Jupe obligatoire s’ouvre en prolongation au Palais des Glaces à compter du 13 janvier prochain. Un rendez-vous à ne pas manquer pour une pièce et un tandem de comédiens à voir et à revoir.
Chronique
d’une pièce à succès
François Deblaye et Delphine Depardieu
Le
rideau s’ouvre sur France (Delphine Depardieu), d’origine aristocratique,
scénariste « nègre », installée devant son écran d’ordinateur,
dans l’enceinte de son appartement, au charme plutôt cosy et connectée, par
le biais de sa web cam à Maître Dong (Salvatore Ingoglia), gourou manipulateur
et quelque peu voyeur… de son vrai prénom, Roger, qui, comme le confère la
sonorité n’a rien ni d’exotique ni de si tantrique que le concerné le prétend !
France, avant de s’apercevoir de cette sinistre supercherie dont son manque
de confiance fait d’elle la dupe, se voue sans méfiance aux boniments improvisés
de ce guide spirituel pour notre plaisir tant les mises en connexion entre l’oie
blanche et le pervers sont occasions de franche rigolade !
Salvadore Ingoglia
A
cela s’ajoute, la petite salle de la Grande Comédie qui nous concède
une évidente proximité avec la scène où tout semble là – meubles de style,
canapé sofa de type bergère, services a café, ordinateur, « prousteries »
enfermées dans une vitrine pour l’adepte de l’écrivain que France est –
comme pour mieux installer France dans son quotidien et rompre ainsi avec tous
les clichés faciles mais désuets que peut conférer une pièce sur le thème
du libertinage. Car c’est bien de cela dont il s’agit. Le parti pris de la
mise en scène, s’il en est un, a probablement visé le rendu esthétique sur
lequel reposent également les partitions musicales qui accompagnent et soutiennent
l’évolution dramaturgique, le choix des lumières et celui des costumes. Inutile
de venir y chercher lumières tamisées, résilles
ou attitudes volontairement lubriques. C’est tout
son contraire que propose Jupe Obligatoire, loin, très loin de la caricature
des mœurs échangistes ou libertines.
Christian
Mulot
Mais
revenons à France.
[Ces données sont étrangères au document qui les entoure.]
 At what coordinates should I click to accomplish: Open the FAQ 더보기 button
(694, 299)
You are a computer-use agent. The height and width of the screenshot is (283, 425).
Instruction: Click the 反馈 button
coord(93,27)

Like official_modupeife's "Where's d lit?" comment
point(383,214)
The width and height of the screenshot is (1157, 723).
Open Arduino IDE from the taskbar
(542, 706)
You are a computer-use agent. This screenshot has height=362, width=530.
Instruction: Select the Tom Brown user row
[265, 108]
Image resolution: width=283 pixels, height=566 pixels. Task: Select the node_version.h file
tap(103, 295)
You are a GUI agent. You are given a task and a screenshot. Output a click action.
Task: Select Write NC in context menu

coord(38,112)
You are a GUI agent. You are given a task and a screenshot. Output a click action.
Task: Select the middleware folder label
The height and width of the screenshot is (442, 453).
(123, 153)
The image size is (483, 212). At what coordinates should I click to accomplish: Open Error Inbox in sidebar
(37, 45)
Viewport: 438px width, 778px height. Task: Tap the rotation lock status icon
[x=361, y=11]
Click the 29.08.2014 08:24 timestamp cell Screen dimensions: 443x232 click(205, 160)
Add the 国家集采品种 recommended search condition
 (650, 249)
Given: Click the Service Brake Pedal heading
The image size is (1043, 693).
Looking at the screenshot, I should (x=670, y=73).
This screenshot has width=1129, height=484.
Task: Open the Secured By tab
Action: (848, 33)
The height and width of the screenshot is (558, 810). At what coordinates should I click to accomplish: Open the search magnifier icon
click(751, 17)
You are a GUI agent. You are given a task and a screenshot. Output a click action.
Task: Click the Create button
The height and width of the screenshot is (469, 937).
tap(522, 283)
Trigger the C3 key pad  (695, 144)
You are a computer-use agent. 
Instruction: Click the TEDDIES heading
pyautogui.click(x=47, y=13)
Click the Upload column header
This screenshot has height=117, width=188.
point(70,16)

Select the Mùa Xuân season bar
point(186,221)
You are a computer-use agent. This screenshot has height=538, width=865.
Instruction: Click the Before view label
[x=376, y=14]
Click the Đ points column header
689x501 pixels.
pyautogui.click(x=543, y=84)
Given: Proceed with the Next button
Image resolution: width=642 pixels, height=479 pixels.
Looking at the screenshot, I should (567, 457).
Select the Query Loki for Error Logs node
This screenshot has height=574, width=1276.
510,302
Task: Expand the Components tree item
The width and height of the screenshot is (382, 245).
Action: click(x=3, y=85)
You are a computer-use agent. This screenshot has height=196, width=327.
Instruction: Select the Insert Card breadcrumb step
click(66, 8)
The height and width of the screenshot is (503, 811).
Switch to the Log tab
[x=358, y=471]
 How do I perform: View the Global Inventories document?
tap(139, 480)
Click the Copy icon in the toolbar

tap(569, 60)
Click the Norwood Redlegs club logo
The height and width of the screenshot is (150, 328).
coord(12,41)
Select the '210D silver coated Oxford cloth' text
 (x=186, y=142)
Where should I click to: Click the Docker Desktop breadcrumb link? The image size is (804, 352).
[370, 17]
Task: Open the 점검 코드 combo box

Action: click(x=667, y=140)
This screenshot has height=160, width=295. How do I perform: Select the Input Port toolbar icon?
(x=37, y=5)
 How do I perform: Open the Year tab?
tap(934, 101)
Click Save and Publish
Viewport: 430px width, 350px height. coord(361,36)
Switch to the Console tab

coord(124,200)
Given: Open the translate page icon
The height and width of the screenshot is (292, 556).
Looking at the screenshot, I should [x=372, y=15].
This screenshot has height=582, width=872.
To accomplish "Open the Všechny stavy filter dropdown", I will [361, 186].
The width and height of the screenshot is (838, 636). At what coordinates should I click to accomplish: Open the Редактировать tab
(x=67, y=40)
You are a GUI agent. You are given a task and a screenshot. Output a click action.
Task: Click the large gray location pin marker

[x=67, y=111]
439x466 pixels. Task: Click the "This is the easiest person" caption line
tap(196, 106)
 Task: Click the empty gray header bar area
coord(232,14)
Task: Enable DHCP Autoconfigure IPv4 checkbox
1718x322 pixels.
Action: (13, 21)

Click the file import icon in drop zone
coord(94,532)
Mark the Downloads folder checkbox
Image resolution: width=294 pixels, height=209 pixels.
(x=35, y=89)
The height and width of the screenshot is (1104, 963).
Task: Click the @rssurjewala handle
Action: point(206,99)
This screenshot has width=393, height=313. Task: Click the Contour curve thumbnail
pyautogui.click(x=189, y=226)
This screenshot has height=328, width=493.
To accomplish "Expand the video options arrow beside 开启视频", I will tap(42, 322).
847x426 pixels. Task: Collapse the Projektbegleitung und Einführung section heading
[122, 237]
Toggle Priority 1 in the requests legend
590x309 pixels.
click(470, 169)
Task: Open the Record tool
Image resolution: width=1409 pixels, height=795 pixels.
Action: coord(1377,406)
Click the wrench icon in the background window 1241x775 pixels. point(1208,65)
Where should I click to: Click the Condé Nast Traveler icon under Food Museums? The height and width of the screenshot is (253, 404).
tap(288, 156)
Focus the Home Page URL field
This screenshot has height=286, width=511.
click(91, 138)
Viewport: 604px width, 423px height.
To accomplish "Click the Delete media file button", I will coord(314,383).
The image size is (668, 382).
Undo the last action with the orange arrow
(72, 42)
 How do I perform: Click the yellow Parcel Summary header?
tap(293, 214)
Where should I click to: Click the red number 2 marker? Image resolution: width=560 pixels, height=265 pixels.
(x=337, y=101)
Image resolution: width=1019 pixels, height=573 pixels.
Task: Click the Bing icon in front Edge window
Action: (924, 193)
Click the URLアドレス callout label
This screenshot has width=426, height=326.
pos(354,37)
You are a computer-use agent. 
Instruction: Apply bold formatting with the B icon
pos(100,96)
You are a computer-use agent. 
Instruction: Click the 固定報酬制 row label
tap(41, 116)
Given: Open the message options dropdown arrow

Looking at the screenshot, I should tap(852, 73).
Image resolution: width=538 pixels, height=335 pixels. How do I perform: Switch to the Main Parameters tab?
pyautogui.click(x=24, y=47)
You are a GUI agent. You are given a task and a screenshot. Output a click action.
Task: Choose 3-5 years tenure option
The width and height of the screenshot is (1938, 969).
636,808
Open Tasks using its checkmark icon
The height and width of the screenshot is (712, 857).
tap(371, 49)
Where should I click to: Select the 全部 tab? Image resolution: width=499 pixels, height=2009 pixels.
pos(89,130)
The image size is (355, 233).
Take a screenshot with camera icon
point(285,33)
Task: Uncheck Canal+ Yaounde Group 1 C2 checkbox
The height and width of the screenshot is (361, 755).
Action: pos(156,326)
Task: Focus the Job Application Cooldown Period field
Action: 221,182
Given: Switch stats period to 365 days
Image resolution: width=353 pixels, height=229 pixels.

Intellectuelle et modeste, la jeune scénariste est commanditée
par son ex compagnon, Bernard (Christian Mulot), arrogant et suffisant, réalisateur
et comédien de renom, repu aux césars et autres distinctions (pour qui la Légion
d’Honneur… n’est qu’une broutille pour ne pas dire une simple formalité !)
pour l’écriture d’un scénario qui doit mettre en perspective les tous premiers
pas d’un couple vers l’échangisme, univers au sujet duquel France n’a –
évidemment - aucune connaissance mais… beaucoup de préjugés ! Comme
l’écriture est son seul gagne pain et Bernard son unique client, France relève
les manches et le défi. Malheureusement, la lecture
de sa première mouture déclenche les sarcasmes et les reproches de Bernard pour
qui la trame retenue tient plus du film pornographique que d’une esquisse finement
menée sur le thème enchanteur du libertinage. Bien que chancelante, France lui
tient tête, résiste tant bien que mal au lyrisme moqueur et provocateur du macho
et défend le parti pris rédactionnel de son scénario en s’appuyant sur sa
connaissance devenue empirique des mœurs libertines maintenant que celle-ci se
réclame d’une sexualité aboutie !
Mais rien n’y fait. Bernard ne la croit pas et lui commande manu militari, sur
un ton péremptoire dont lui seul à l’audace, une version plus crédible et
digne de ce nom… et surtout de son talent autoproclamé ! Pour ce faire,
il débarque Sharon (Kym Thiriot) extravertie et flamboyante dans le quotidien
conservateur et aseptisé de France. Aspirante comédienne, tout droit débarquée
de son Mans natal et prête à tout pour réussir, Sharon repose son talent sur
la plastique impeccable dont la nature l’a dotée et s’avère fervente adepte
des clubs échangistes. Notre compère pense ainsi qu’elle pourra familiariser
France à cet univers de dentelles et la délivrer de ses préjugés qui frisent
le malentendu pornographique. Mais je n’en révélerai pas davantage.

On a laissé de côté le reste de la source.